My heart sank, emptied. There were only two of them, not three.
But I had to keep moving.
I went into the shed and got the pellets and scratch-mix together, and then went back to the coop. Still just the two of them. I filled the feeder and then lifted the door to the coop proper. There she was, on her side. Dead. My heart sank – emptied – even further.
I poked my head in just to be sure. Amazingly her eyes opened. But how sick she was. She could barely move. She appeared paralysed, or half-paralysed. She looked as though she’d been run-over. She had been such a beautiful bird, so black, almost crow-like, but what a deeply glistening chest of red. And placid. And very friendly. Never any trouble. I knew what I had to do, but it was first thing in the morning and I wasn’t up for it. I needed a coffee first. Strong, black.

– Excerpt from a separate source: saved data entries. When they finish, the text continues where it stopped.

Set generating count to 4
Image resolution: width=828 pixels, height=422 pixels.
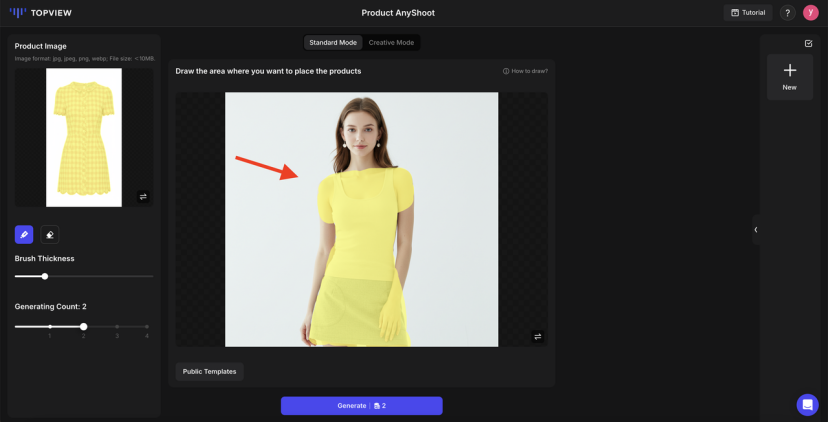(x=147, y=327)
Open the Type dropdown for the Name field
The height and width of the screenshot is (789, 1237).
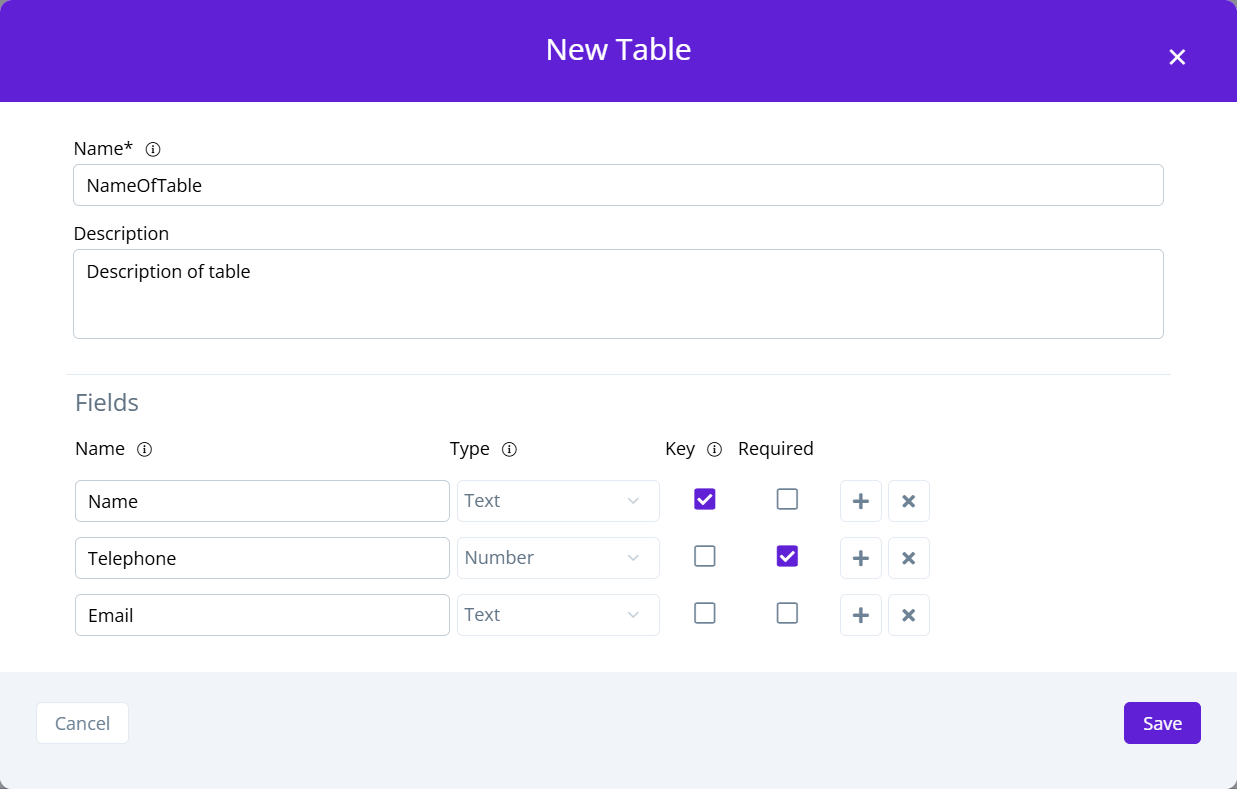pos(557,501)
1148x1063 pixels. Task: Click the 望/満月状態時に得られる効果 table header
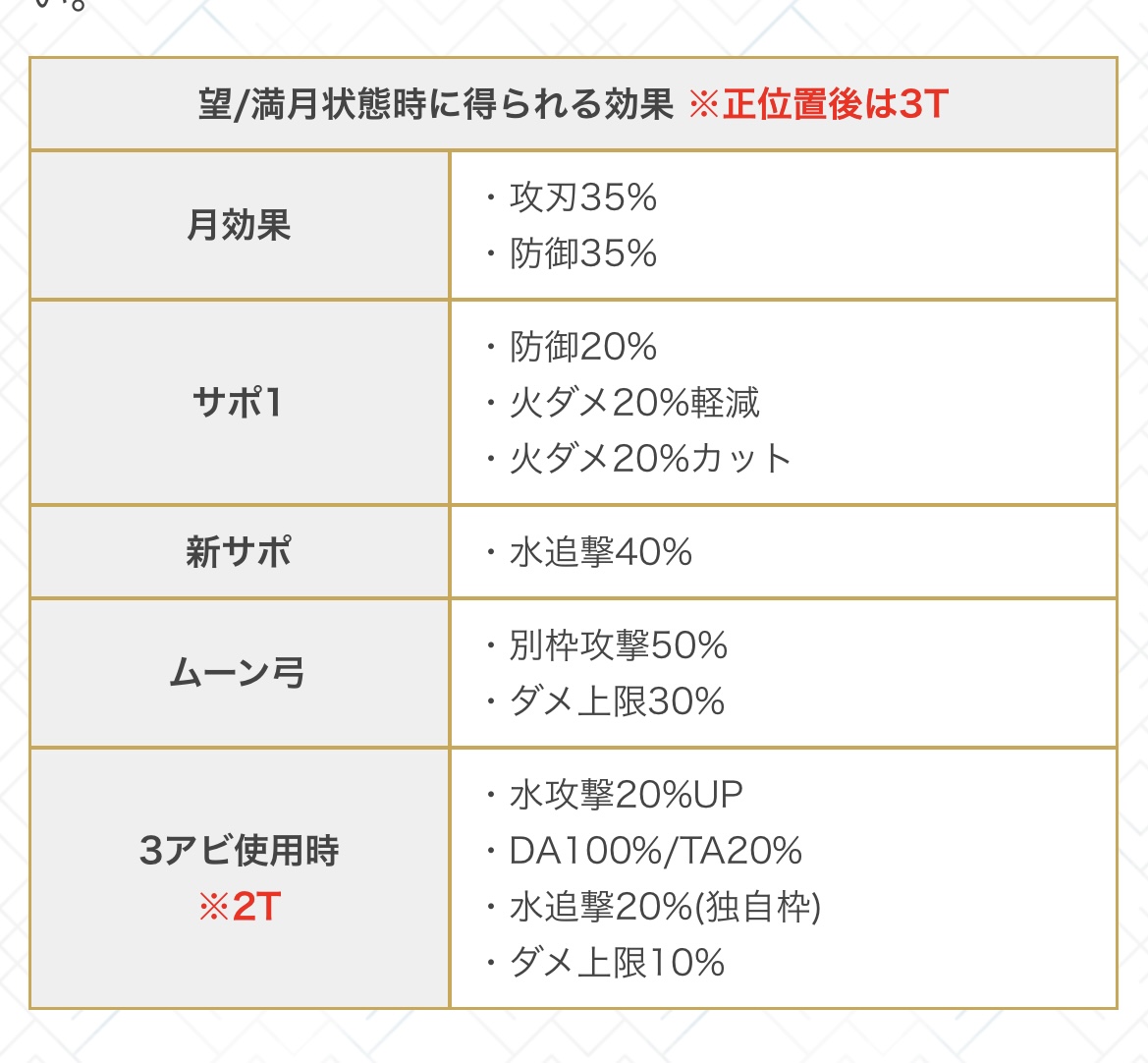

When the coffee was done I went back out to the run. I could hear her chirping (as though still a chick) to her sisters outside. Despite barely being able to move her body, she wanted to be feeding with them. I found an old stainless-steel cat’s bowl, filled it with pellets and scratch-mix, topped it with a dollop of natural yoghurt, and placed it beside her. She looked at the food but her body was too weak to eat. I went back into the house, made myself a second coffee. I googled ‘sudden partial paralysis in chickens’. Marek’s disease. That was the obvious answer. No cure.
There was only one way to solve this.
I went back outside. Somehow she’d made it down the ladder-ramp but was huddled in a dark corner. I checked the cat’s bowl of feed I’d got together for her – it hadn’t been touched. How on earth had she managed to get down to the ground? Desperate to be with her sisters, had she simply tumbled out? I had no way of knowing.
I went back inside, went down the hallway to the writing room, and got to work. Tried to get to work. I remembered how some months ago I’d suddenly lost a hen who’d come over half-paralysed and had died by day’s end in the dark corner of the coop. Her body looked contorted; it hadn’t been an easy death. I’d give today’s sick hen till lunchtime.
At noon I went outside. Now she was moving around in the sun, gingerly, but she was pecking at this and that, as if she was trying to find a kind of natural rhythm. At 3pm I checked again. Now she was giving herself a vigorous dust-bath. She looked as steady as ever. Three chooks again: all of them back to being as happy as I’d ever known them. What had happened during the night? How come she’d become so squashed and mangled and mostly motionless?
The only explanation I could think of was this: now that winter had come they’d huddled themselves right up, but she’d found herself beneath her sisters. They’d squashed her in their bid for communal warmth. Almost to the point of death. All it had taken was a handful of hours in the sun for her to unravel and feel herself again.
Just before going to bed last night, I went out with a torch to see how they were. All three of them were roosting in a row, staring at me as if to say, ‘What do you want?’